◆ DATA PROVIDED
═══

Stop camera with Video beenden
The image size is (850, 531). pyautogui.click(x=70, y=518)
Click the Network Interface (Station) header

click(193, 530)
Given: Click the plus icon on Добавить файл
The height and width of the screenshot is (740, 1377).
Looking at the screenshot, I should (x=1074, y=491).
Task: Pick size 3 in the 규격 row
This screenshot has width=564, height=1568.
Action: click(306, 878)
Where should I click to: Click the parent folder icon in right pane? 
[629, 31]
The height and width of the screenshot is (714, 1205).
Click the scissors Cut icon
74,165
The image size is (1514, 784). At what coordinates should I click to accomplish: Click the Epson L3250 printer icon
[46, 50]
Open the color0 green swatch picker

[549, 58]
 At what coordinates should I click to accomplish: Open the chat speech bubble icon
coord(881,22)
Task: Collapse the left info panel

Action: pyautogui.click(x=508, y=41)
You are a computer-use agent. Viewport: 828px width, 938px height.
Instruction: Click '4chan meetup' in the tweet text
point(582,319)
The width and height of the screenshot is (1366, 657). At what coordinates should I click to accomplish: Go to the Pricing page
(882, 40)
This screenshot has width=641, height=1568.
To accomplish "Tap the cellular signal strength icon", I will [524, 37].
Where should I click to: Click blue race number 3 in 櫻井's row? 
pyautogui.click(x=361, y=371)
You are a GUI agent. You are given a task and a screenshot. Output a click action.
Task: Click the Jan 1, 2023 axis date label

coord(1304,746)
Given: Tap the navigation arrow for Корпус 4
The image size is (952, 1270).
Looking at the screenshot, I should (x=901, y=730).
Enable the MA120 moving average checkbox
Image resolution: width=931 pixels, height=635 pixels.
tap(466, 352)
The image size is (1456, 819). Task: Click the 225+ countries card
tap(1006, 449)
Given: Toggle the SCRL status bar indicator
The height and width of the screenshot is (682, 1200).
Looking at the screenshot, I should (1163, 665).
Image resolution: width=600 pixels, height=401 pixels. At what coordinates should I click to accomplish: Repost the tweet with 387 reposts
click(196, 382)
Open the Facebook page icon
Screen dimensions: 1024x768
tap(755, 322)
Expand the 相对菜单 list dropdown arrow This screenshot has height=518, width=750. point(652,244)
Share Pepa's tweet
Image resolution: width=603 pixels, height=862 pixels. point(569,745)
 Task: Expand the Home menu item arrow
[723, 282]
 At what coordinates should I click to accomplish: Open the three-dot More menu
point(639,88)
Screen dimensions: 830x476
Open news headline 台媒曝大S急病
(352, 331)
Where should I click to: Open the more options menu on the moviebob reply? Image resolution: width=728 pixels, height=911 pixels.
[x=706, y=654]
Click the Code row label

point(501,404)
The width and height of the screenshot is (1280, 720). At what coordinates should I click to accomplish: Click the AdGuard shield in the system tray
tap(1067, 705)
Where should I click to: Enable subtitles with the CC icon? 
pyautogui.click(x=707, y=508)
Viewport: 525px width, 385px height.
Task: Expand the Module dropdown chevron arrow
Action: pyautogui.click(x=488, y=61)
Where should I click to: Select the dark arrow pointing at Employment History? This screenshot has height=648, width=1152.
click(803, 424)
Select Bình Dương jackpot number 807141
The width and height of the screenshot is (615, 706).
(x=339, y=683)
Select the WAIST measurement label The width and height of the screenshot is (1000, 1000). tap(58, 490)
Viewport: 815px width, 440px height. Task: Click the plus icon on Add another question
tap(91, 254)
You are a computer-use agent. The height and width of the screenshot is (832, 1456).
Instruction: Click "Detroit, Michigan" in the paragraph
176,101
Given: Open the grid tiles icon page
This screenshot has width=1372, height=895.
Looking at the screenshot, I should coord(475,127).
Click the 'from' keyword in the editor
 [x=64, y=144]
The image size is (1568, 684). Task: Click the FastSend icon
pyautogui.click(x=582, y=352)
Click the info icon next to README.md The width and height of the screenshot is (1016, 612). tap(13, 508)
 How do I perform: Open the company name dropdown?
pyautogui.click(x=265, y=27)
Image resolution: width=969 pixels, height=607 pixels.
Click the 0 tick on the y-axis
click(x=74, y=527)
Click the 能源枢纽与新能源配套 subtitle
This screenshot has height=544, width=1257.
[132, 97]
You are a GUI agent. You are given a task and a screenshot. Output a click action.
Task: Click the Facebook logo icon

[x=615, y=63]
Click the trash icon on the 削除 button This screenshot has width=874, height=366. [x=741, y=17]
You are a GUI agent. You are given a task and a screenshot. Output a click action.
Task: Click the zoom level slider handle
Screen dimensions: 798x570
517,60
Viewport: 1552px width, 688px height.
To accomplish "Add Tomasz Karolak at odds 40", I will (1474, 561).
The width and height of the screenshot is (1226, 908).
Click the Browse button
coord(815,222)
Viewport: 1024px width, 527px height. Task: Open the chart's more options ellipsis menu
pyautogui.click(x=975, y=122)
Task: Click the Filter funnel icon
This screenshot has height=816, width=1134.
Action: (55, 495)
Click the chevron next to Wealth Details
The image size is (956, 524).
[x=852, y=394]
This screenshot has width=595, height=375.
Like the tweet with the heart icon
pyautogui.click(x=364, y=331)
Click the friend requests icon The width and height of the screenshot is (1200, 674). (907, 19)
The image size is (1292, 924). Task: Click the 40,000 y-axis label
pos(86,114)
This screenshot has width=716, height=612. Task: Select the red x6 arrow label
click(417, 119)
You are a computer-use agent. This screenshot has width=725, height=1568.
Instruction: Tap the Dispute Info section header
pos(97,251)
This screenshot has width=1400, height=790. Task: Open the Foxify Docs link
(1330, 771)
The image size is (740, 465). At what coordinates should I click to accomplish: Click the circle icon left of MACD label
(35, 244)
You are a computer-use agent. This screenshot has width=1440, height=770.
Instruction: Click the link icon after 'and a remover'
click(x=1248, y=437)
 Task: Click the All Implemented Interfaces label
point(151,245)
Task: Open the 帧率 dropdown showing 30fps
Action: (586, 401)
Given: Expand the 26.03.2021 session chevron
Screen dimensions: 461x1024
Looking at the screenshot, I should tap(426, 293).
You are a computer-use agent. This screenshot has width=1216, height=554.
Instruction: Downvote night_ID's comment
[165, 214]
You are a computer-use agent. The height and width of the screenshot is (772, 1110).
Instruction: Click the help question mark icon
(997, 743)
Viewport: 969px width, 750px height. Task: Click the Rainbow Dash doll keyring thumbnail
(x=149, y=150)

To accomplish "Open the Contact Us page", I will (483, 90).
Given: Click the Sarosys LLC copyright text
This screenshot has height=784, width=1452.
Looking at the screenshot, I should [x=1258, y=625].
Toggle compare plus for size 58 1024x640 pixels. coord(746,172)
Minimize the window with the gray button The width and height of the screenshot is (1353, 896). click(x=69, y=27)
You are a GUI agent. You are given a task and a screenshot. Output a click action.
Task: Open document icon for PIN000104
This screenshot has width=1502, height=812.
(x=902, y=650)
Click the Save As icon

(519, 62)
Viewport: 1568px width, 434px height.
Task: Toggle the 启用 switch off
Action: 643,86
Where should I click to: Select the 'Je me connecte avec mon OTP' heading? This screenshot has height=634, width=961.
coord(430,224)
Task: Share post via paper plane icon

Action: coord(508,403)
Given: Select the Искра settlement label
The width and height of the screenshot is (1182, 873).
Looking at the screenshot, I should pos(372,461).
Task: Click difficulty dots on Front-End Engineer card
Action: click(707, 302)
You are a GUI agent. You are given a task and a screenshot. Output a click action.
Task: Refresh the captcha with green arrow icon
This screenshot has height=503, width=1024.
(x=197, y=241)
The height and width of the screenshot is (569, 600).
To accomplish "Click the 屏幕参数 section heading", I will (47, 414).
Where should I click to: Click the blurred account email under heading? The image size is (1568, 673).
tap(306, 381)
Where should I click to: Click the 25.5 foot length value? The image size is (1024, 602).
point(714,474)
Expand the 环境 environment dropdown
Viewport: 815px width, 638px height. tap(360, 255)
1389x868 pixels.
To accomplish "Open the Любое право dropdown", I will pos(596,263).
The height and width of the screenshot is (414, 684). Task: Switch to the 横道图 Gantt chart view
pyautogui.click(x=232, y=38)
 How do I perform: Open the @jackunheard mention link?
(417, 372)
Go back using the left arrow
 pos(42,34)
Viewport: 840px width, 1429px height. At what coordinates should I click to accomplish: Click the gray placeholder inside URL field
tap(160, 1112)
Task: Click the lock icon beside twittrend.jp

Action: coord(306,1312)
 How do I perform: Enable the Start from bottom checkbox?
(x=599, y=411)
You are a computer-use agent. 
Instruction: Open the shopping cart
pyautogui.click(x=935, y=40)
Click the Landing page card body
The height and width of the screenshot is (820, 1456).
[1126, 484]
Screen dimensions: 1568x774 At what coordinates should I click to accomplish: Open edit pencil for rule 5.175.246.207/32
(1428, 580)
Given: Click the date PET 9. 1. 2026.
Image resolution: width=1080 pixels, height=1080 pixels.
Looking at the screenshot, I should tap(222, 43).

═══

◆ GOAL OF THE EXERCISE
Start at the first line of the data above. Stop after the line containing "Given: Toggle the SCRL status bar indicator", reproducing each line exactly and adding nothing.

◆ EXERCISE RESULT
Stop camera with Video beenden
The image size is (850, 531). pyautogui.click(x=70, y=518)
Click the Network Interface (Station) header

click(193, 530)
Given: Click the plus icon on Добавить файл
The height and width of the screenshot is (740, 1377).
Looking at the screenshot, I should (x=1074, y=491).
Task: Pick size 3 in the 규격 row
This screenshot has width=564, height=1568.
Action: click(306, 878)
Where should I click to: Click the parent folder icon in right pane? 
[629, 31]
The height and width of the screenshot is (714, 1205).
Click the scissors Cut icon
74,165
The image size is (1514, 784). At what coordinates should I click to accomplish: Click the Epson L3250 printer icon
[46, 50]
Open the color0 green swatch picker

[549, 58]
 At what coordinates should I click to accomplish: Open the chat speech bubble icon
coord(881,22)
Task: Collapse the left info panel

Action: pyautogui.click(x=508, y=41)
You are a computer-use agent. Viewport: 828px width, 938px height.
Instruction: Click '4chan meetup' in the tweet text
point(582,319)
The width and height of the screenshot is (1366, 657). At what coordinates should I click to accomplish: Go to the Pricing page
(882, 40)
This screenshot has width=641, height=1568.
To accomplish "Tap the cellular signal strength icon", I will [524, 37].
Where should I click to: Click blue race number 3 in 櫻井's row? 
pyautogui.click(x=361, y=371)
You are a GUI agent. You are given a task and a screenshot. Output a click action.
Task: Click the Jan 1, 2023 axis date label

coord(1304,746)
Given: Tap the navigation arrow for Корпус 4
The image size is (952, 1270).
Looking at the screenshot, I should (x=901, y=730).
Enable the MA120 moving average checkbox
Image resolution: width=931 pixels, height=635 pixels.
tap(466, 352)
The image size is (1456, 819). Task: Click the 225+ countries card
tap(1006, 449)
Given: Toggle the SCRL status bar indicator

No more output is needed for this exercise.